__Stored records__:
########

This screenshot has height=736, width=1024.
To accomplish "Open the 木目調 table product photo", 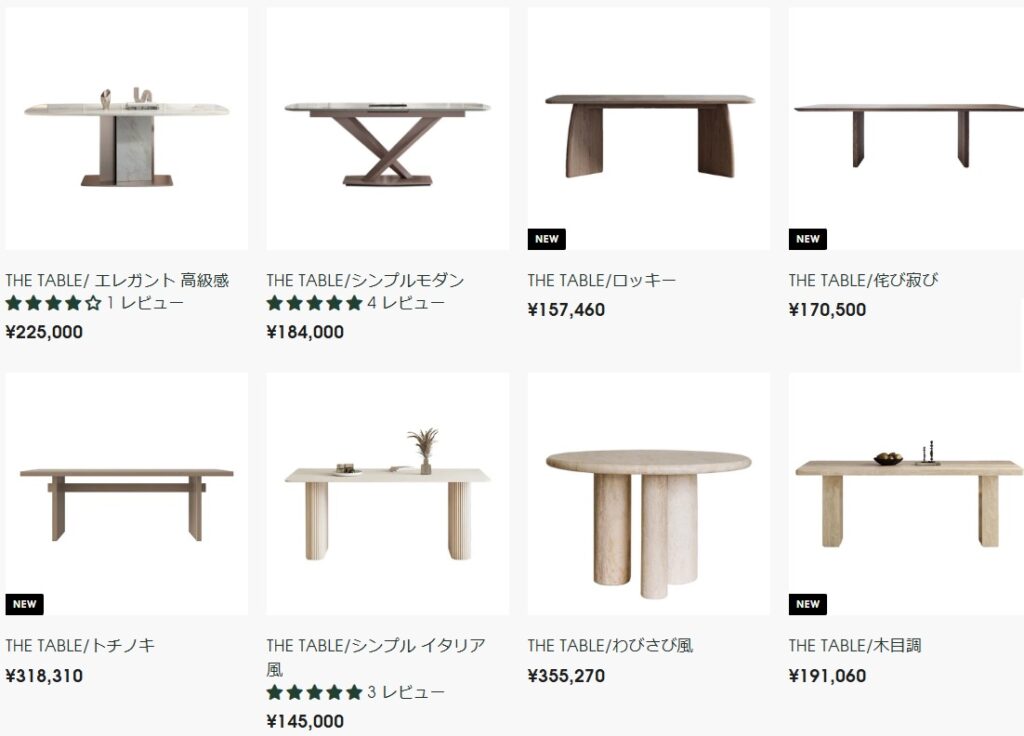I will pyautogui.click(x=906, y=494).
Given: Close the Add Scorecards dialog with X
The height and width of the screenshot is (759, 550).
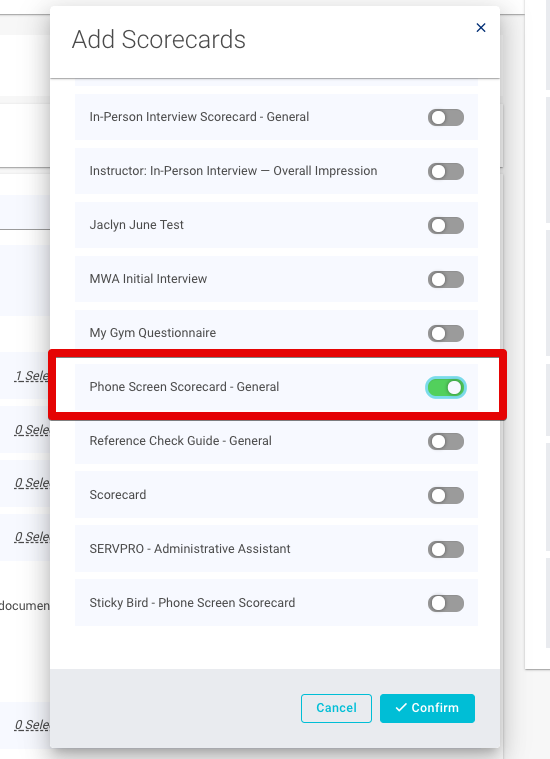Looking at the screenshot, I should (x=481, y=28).
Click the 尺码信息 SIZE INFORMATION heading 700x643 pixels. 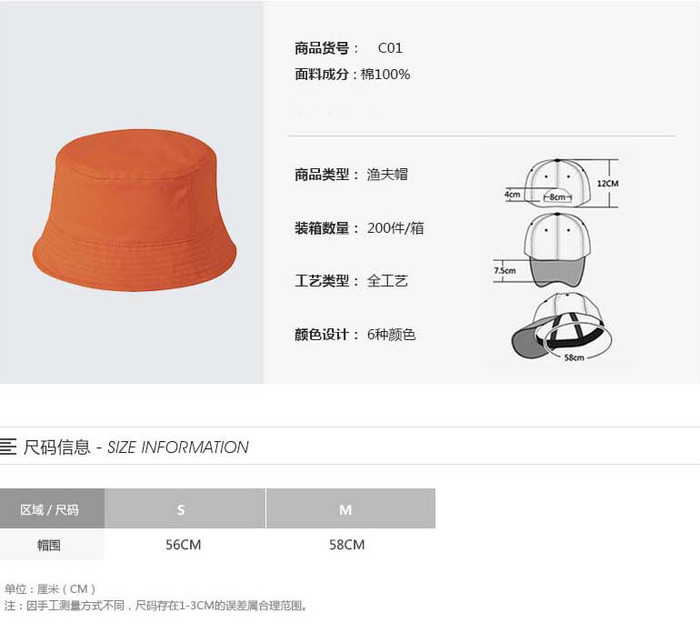point(136,447)
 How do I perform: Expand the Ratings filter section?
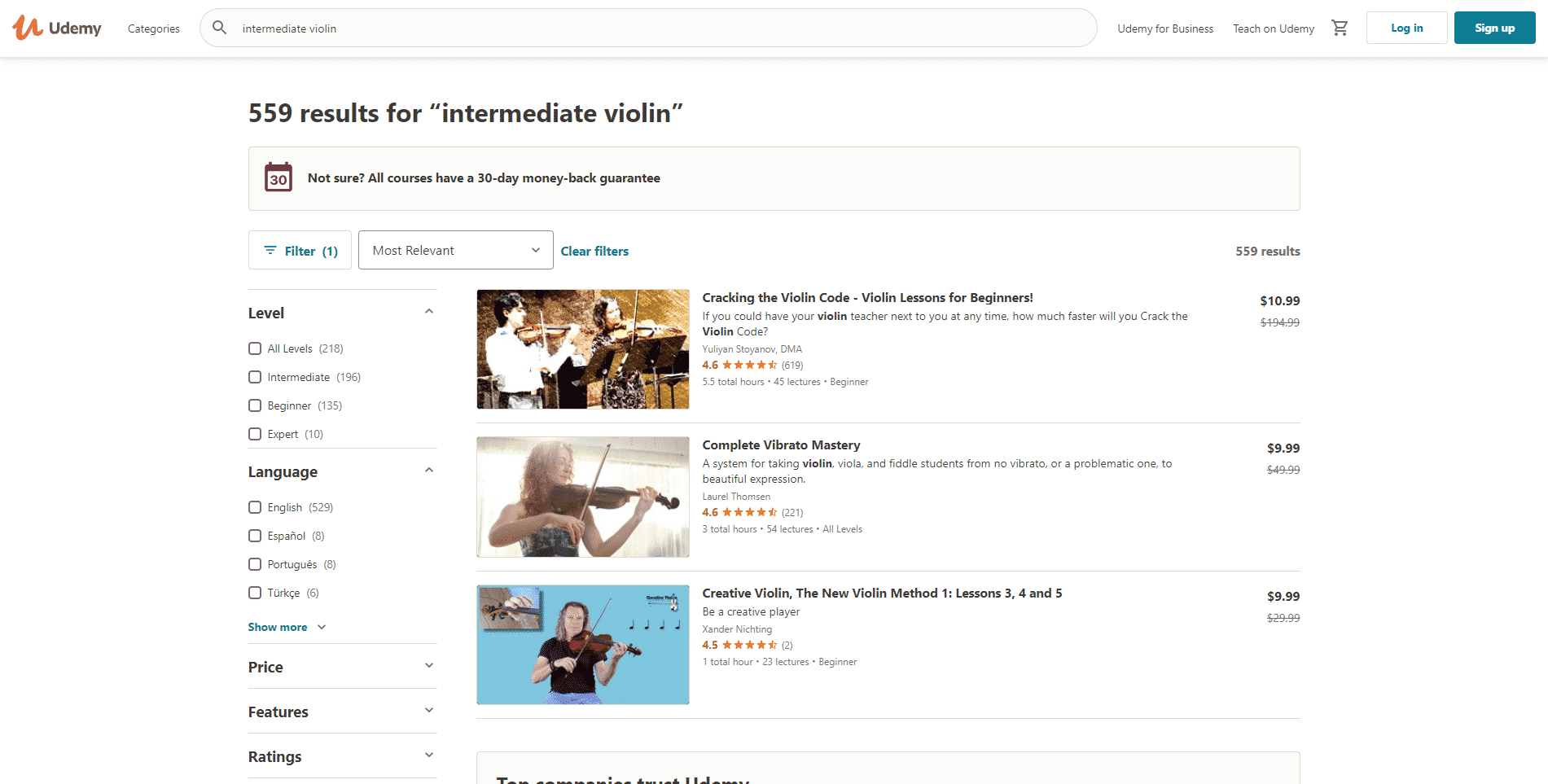click(x=342, y=756)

########

__WHAT TO PRODUCE__:
The copy should start at the line that contains "How do I perform: Expand", end at the last line of the entries above, and match each line exactly, with pictures dropped.

__OUTPUT BELOW__:
 How do I perform: Expand the Ratings filter section?
click(x=342, y=756)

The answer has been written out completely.